Quentin Tarantino, the filmmaker known for such movies as “Pulp Fiction” and “Inglorious Bastards” has been in the news recently. These days, to trend means to be haunted by quotes made in years past on Howard Stern’s talkshow. Stern serves as a kind of asbestos-covered blacklight, exposing the decay on the men around him.
Tarantino has been making headlines for his association with Harvey Weinstein, the accused assaulter and harasser of over 80 women. Every single one of Tarantino’s studio films have been produced by Harvey Weinstein’s Miramax Company or the Weinstein Company, except one. That one was produced by Weinstein’s brother, Bob Weinstein. Tarantino, who after the Weinstein allegations became public in October told the New York Times “I knew enough to do more than I did” has once again been implicated in a Weinstein assault story, this time by Uma Thurman, star of Tarantino and Weinstein’s films “Pulp Fiction” and “Kill Bill.” She told Times columnist Maureen Dowd that Tarantino was slow to respond to her fear of Weinstein, took it upon himself to spit in her face and choke her for a movie effect, and coerced her to ride in an unsafe vehicle to get a shot with her “hair blow[ing] the right way” (she ended up with a permanent injury.)
But forget the fruitless speculation that mining those events can uncover. Consider this quote, from a 2003 interview Tarantino did with Howard Stern. In a recording resurfaced by Jezebel earlier this week, Tarantino told Stern of the Polanski rape:
He didn’t rape a 13-year-old. It was statutory rape…he had sex with a minor. That’s not rape. To me, when you use the word rape, you’re talking about violent, throwing them down—it’s like one of the most violent crimes in the world. You can’t throw the word rape around.
When Stern’s co-host, Robin Quivers, pointed out that, as per court evidence, Polanski drugged his 13 year-old victim with quaaludes and fed her alcohol before the rape, Tarantino responded:
No, that was not the case AT ALL. She wanted to have it and dated the guy and—
She wanted it.
Tarantino, in his apology to Samantha Geimer, said, “fifteen years later, I realize how wrong I was. Ms. Geimer WAS raped by Roman Polanski. When Howard brought up Polanski, I incorrectly played devil’s advocate in the debate for the sake of being provocative.”
Here’s the thing about “playing devil’s advocate” — not only is it unnecessary when discussing real cases of child rape on the radio, but also it’s not what Tarantino was doing in this interview. In fact, if you listen to the full clip, Tarantino is actually defending a separate interview in which he corrected a reporter who called Polanski a rapist. It was a point he made twice, publicly. “Look, she was down with this,” Tarantino tells Stern.

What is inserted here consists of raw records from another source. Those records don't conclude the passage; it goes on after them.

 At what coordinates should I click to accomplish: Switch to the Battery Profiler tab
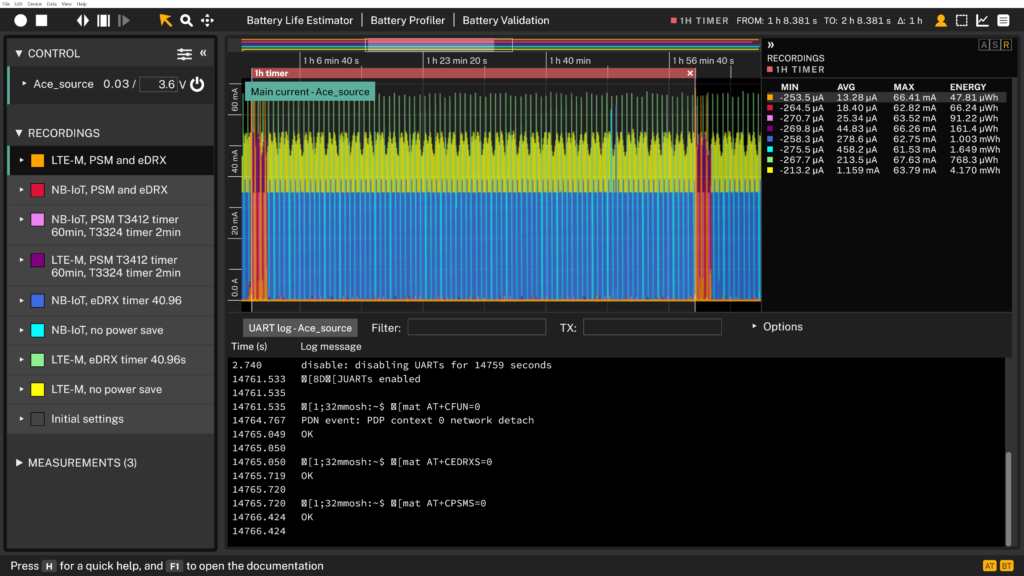[407, 20]
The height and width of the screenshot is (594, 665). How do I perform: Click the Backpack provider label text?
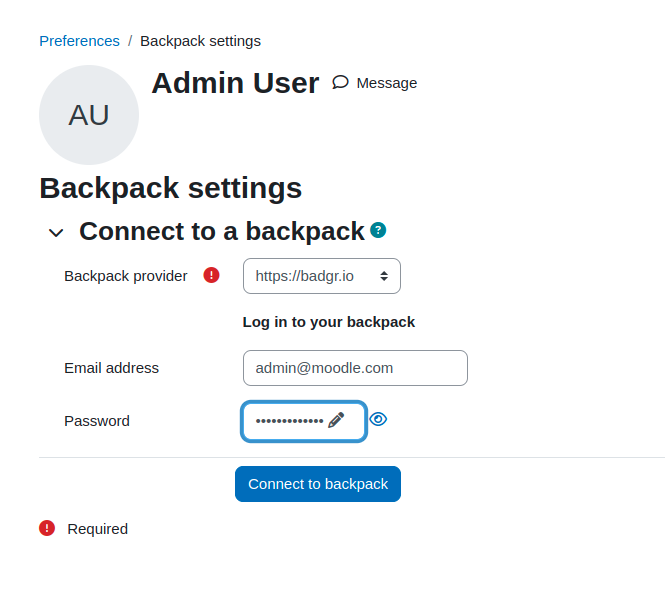click(x=126, y=276)
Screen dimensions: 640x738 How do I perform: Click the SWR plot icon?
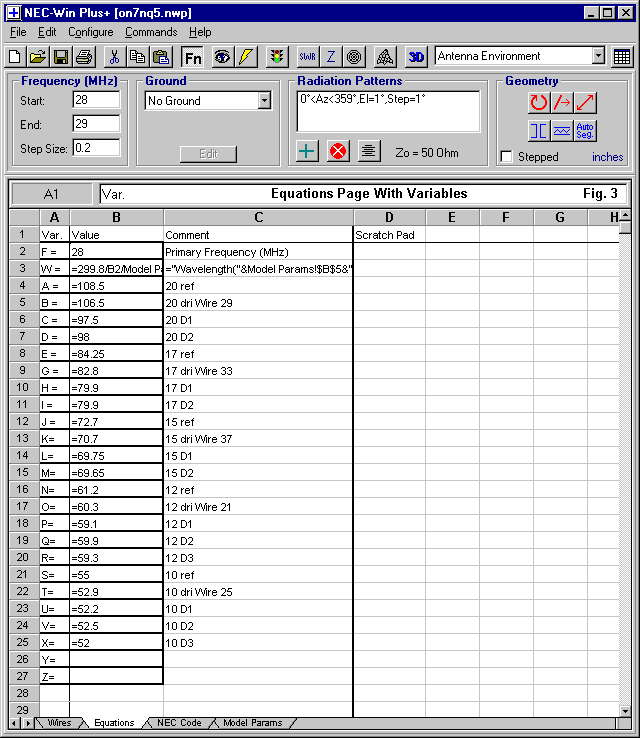307,57
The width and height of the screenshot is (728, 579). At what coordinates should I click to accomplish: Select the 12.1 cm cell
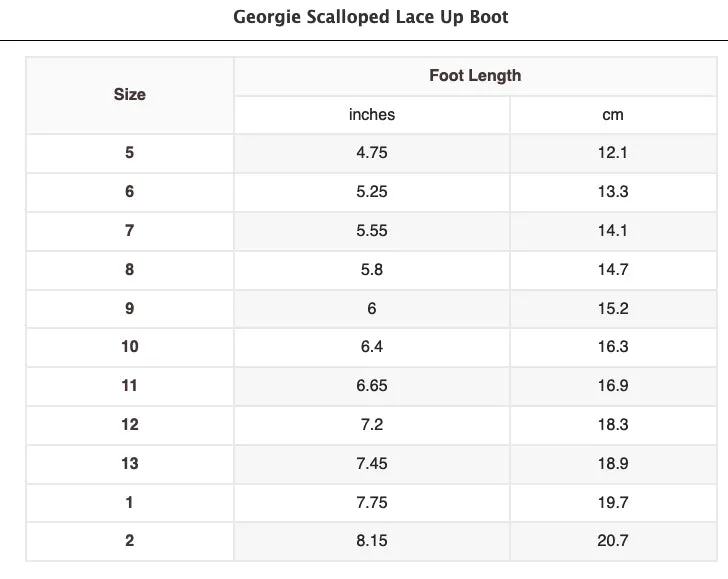613,153
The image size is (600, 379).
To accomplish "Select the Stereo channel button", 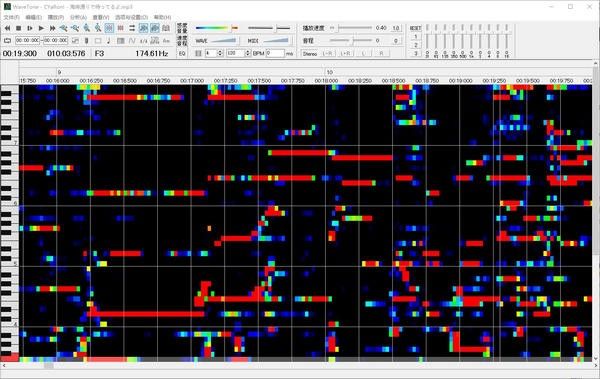I will (x=310, y=54).
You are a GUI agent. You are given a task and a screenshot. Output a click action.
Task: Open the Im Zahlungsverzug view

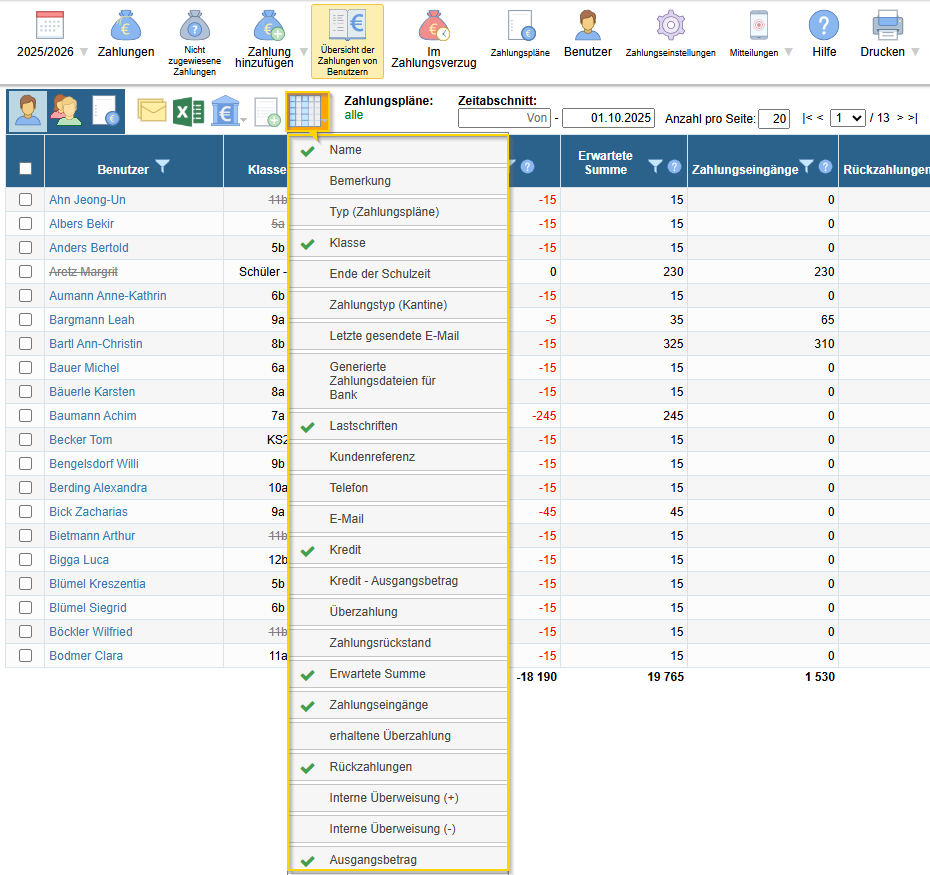tap(433, 26)
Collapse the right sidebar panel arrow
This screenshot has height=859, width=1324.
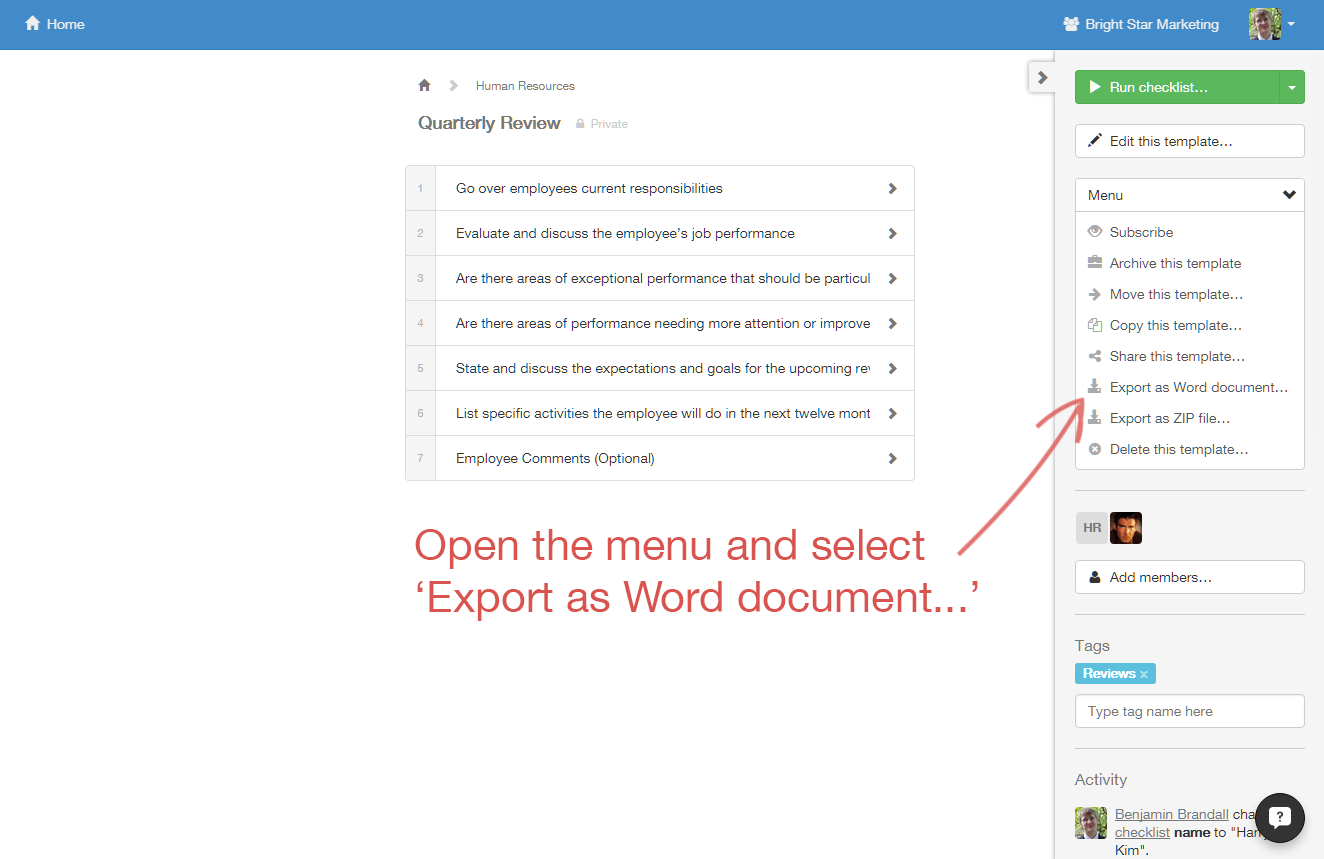click(x=1042, y=77)
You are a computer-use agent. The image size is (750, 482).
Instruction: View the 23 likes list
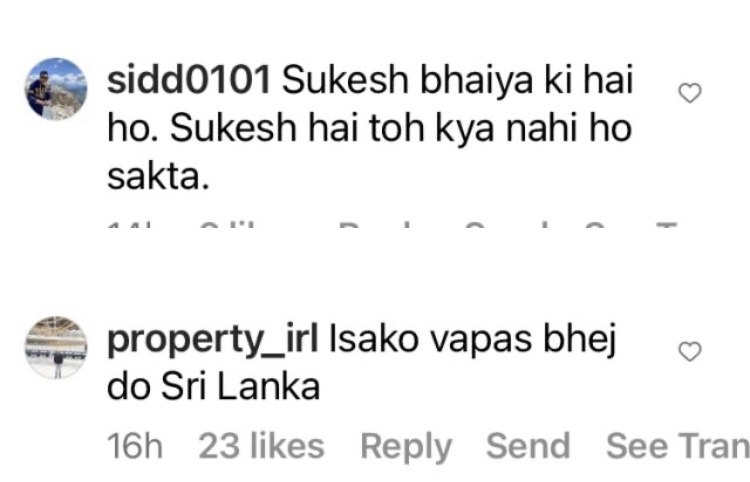pyautogui.click(x=262, y=446)
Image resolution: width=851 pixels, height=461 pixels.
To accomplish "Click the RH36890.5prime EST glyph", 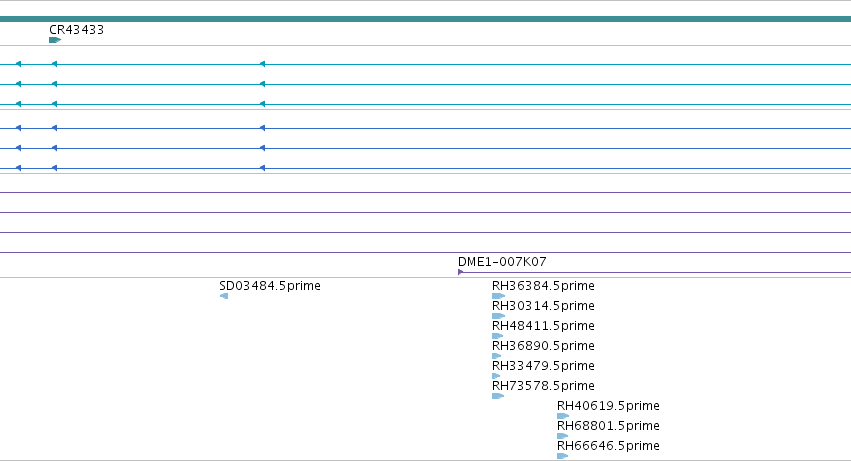I will point(496,356).
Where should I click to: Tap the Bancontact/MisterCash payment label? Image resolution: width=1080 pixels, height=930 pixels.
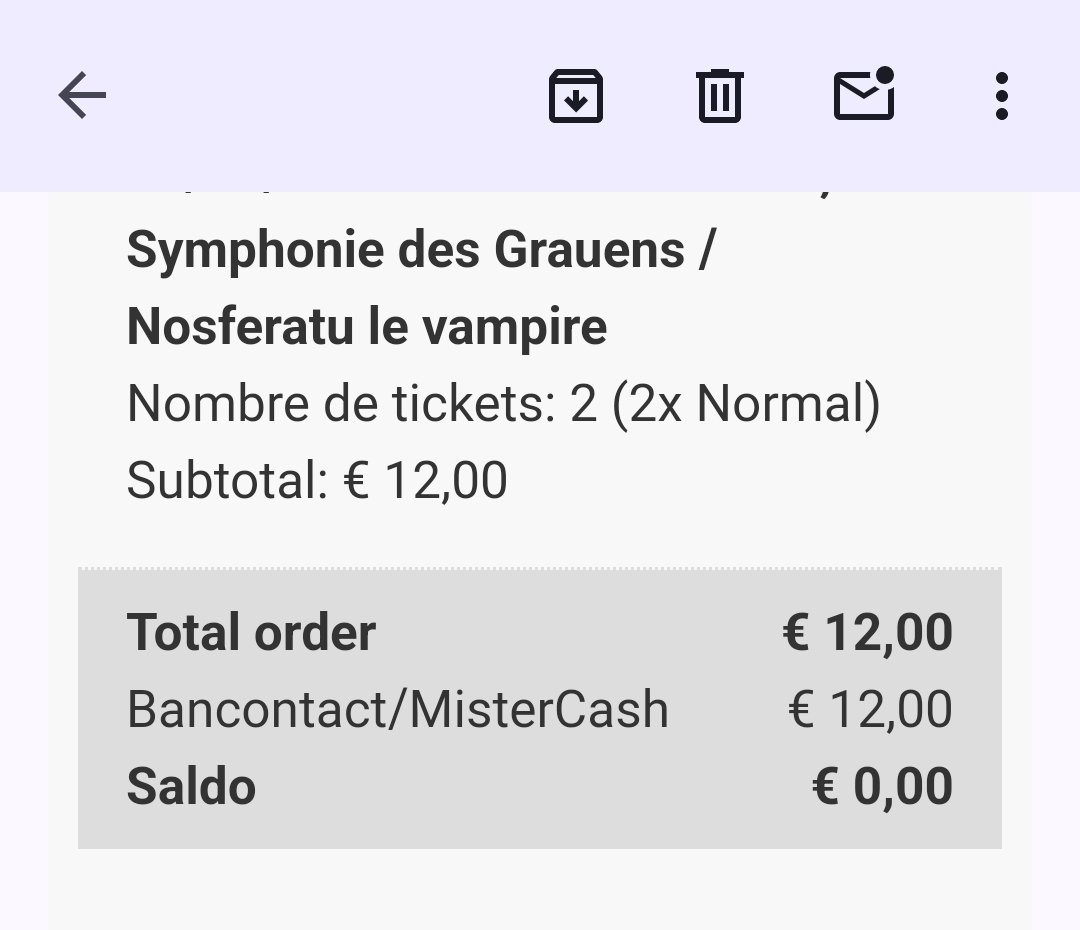click(x=398, y=710)
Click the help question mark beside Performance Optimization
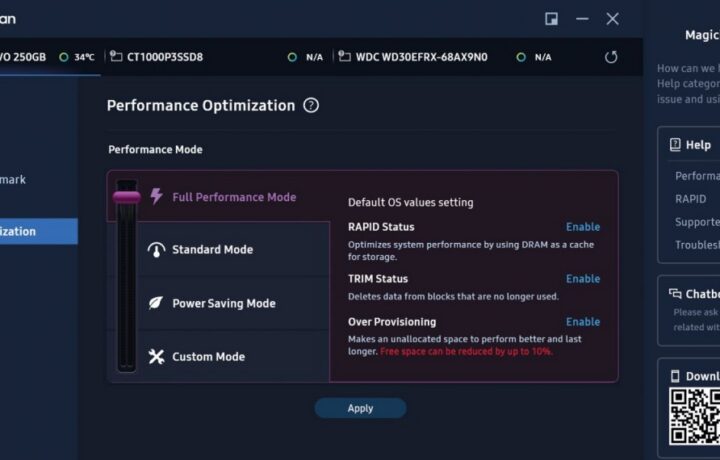This screenshot has width=720, height=460. tap(311, 106)
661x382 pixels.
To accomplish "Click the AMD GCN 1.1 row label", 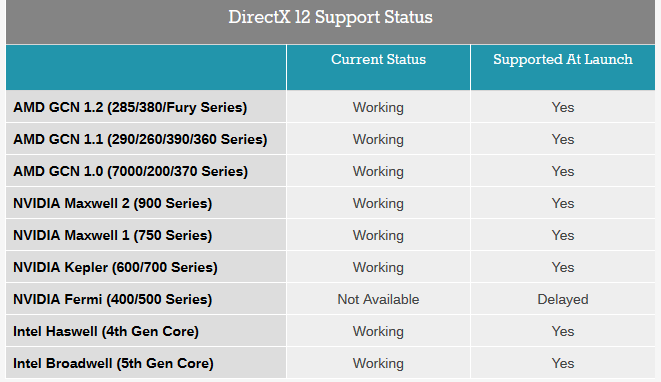I will point(140,139).
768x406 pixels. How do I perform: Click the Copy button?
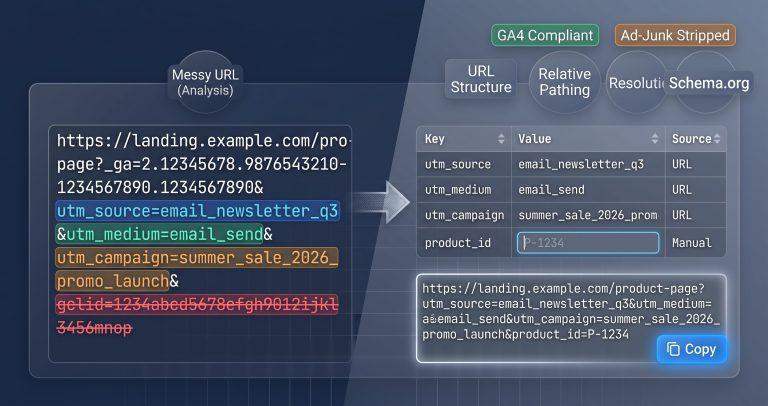692,349
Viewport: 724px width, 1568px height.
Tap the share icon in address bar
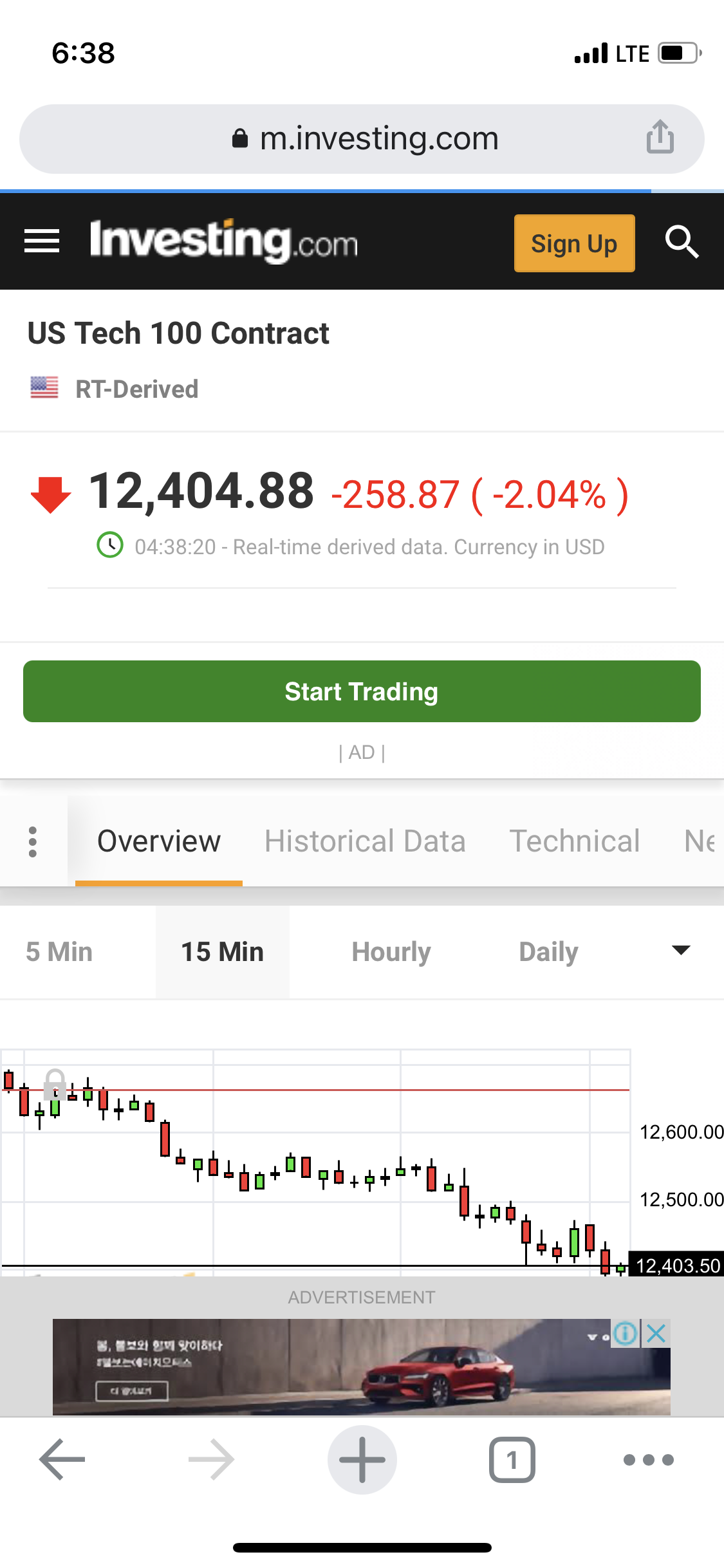coord(660,138)
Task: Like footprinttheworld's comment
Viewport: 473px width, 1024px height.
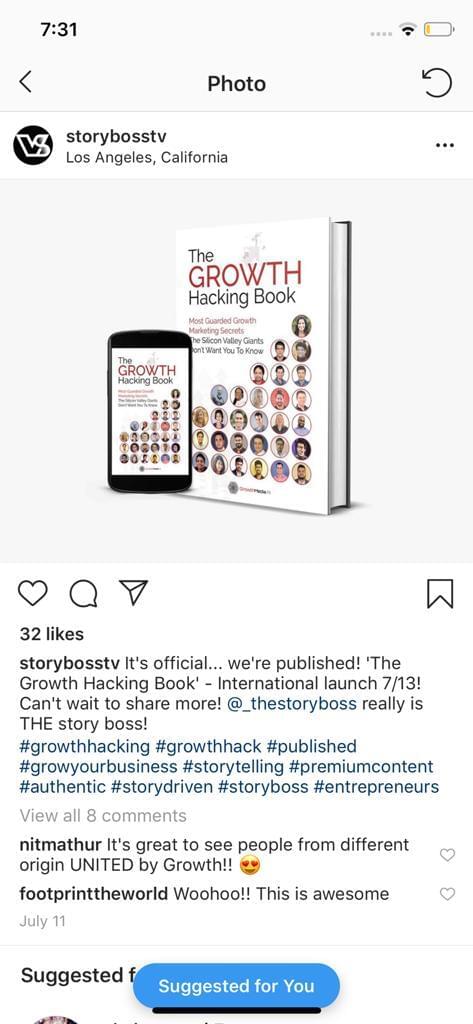Action: coord(448,894)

Tarantino spends the segment of the interview carefully building an argument, which he never represents as anything other than his true opinion. He becomes heated and emotional about the “truth” about Polanski and Geimer. And here’s the thing about him pointing out that the event was “fifteen years ago” — fifteen years ago Mr. Tarantino was about to turn 40. Cell phones had cameras. The age of consent in America had been 16 or higher for over eighty years.
At 39 years-old, Quentin Tarantino alleged that a drugged 13 year-old can consent to sex, that her age doesn’t matter as long as she is willing. Fifteen years later, and the passage of time suddenly matters to him very much.
You don’t need to watch a Quentin Tarantino movie to find out who Quentin Tarantino is. Just listen to him tell you himself.